══ Text passage

Equine Art for a good cause


By Nancy Jaffer
December 20, 2016

The enterprising artist juggles a lot of ventures, including wildly ambitious sculpting for charity, making carousels out of hobby horses, blogging and bringing together other artists at #equinearthour on Twitter.

There’s a lot more that Shya Beth is planning in terms of long-range projects, but she has time. Did I mention that she is only 15?

Shya Beth with a horse made out of greens. (Photo by Nancy Jaffer)

The Sussex County teen’s interest in horses and art began when she would ride her Shetland pony in a basket saddle before she could walk, then picked up a paintbrush afterwards to express herself.

Her inclination toward horses and art was inspired by her mother, Mary Beth, a stained glass artist and horsewoman who home-schools her daughter.

“She’s always done something creative. She can see something and turn it into her own and it comes out fresh,” Mary said. Whether it’s charities or promoting other artists, Shya “just wants to help. She takes everything to heart,” her mother observed.

“I’m thrilled she’s doing what she wants to do. I let her have free rein,” added Mary, who helps out when needed, such as driving Shya where she needs to go for her work.

Shya has been involved in a lot of projects, but she hit the headlines two years ago with Fleur, her creation of a jumping horse composed of wood, bamboo, Styrofoam and chicken wire, all covered with hundreds of handmade paper flowers over a frame that is  6 feet, 10 inches tall and eight feet, 10 inches wide.

A year ago, she came up with the idea of making 18 life-size horse sculptures, assembled on wooden frames, covered in denim from donated used blue jeans. She is putting together creations depicting a variety of breeds and disciplines; race horses, jumpers and polo ponies among them. The plan is to have them autographed by top riders and officials, then auction them after an exhibition. The money will go to equine charities—mustangs are a particular interest of Shya’s, as well as the working donkeys in Third World countries

Citing the abuse of horses around the world, she said, “I want to do as much as I can to help our equines.”

And that led to development of thebluejeanhorseprojectdotcom.wordpress.com

Shya notes, “I think using denim to create these sculptures is not only a unique medium, but also a way that everyone–equestrians or not– can feel connected to this project. Nearly everyone wears jeans, whether they are a pair of NYC designer jeans or a farmer’s old Levi’s. Everyone can feel a connection to this project, which will ultimately help more horses.”

A blue jean jumper. (Photo courtesy Shya Beth)

Blue jeans to be used in the project may be dropped off at Beval’s Saddlery in Gladstone, Horsemen’s Outlet in Lebanon and Tractor Supply in Blairstown. They can have rips and tears, but shouldn’t be too ratty, she cautioned.

Shya is creating several films about the sculptures that include the history of the sport and/or breed they represent interviews with the people who sign them.

Her current efforts involve horsehead wreaths made out of cedar and other evergreens she collects with her Halflinger on her Lafayette farm. Sale of the horse wreaths will benefit her Blue Jean project; she also makes Doberman wreaths, with proceeds going to a Doberman rescue. For information about the wreaths, go to mistybrookmeadows@gmail.com. Misty Brook Meadows is also on facebook. They aren’t just for Christmas—they’re nice decorations throughout the winter.

════
══ Extracted information

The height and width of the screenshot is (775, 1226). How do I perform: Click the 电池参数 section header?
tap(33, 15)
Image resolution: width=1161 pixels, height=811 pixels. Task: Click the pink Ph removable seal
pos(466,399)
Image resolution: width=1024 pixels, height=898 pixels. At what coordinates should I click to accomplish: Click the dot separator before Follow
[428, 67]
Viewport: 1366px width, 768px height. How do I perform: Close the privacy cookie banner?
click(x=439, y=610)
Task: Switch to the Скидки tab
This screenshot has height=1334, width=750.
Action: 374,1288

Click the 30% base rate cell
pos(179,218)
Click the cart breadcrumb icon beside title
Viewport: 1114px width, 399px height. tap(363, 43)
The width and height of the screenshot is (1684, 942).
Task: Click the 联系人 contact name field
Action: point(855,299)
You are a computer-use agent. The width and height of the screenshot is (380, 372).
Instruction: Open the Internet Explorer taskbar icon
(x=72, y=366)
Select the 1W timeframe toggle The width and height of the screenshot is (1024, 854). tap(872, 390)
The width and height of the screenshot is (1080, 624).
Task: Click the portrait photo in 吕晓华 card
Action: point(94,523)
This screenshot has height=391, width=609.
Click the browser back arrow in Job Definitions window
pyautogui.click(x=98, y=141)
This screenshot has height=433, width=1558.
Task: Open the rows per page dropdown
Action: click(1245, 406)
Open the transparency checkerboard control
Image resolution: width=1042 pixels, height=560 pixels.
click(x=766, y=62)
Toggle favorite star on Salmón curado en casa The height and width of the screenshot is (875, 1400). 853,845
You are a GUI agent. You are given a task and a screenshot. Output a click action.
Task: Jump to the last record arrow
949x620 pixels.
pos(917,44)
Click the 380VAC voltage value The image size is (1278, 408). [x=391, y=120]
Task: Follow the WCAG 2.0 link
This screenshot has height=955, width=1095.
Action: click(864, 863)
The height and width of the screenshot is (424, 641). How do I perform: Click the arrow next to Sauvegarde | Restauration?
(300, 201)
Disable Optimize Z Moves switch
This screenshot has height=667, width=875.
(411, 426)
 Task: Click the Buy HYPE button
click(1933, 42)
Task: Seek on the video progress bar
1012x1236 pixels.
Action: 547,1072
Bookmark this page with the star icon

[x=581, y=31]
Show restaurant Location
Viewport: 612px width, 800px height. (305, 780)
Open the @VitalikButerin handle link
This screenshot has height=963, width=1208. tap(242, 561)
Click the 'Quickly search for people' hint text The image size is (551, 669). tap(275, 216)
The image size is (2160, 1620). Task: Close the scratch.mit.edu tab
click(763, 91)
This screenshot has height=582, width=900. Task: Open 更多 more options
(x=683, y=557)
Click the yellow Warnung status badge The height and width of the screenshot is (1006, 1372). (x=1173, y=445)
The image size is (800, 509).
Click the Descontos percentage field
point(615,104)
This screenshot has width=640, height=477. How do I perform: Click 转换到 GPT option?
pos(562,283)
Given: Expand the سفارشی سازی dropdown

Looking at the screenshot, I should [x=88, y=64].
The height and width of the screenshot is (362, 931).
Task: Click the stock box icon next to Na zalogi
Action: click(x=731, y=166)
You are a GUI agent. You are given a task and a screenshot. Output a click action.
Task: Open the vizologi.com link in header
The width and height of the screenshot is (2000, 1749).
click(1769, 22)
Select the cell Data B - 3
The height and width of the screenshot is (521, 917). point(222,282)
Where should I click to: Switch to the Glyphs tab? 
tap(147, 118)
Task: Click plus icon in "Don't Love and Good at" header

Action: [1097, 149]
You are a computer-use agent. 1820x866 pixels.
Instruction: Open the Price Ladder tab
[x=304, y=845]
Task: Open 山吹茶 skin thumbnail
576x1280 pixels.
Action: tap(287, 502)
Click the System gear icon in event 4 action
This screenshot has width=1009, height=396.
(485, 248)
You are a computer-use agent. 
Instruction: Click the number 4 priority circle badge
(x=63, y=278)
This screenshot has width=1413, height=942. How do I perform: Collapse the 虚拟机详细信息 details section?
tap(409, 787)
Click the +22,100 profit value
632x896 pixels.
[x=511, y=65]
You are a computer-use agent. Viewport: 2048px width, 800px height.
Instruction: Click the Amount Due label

════

→ **Do this**
Repeat verbatim the passage of the article on Shya Beth's equine art from "There’s a lot" up to and including "to express herself.".

→ **Solution to this exercise**
There’s a lot more that Shya Beth is planning in terms of long-range projects, but she has time. Did I mention that she is only 15?

Shya Beth with a horse made out of greens. (Photo by Nancy Jaffer)

The Sussex County teen’s interest in horses and art began when she would ride her Shetland pony in a basket saddle before she could walk, then picked up a paintbrush afterwards to express herself.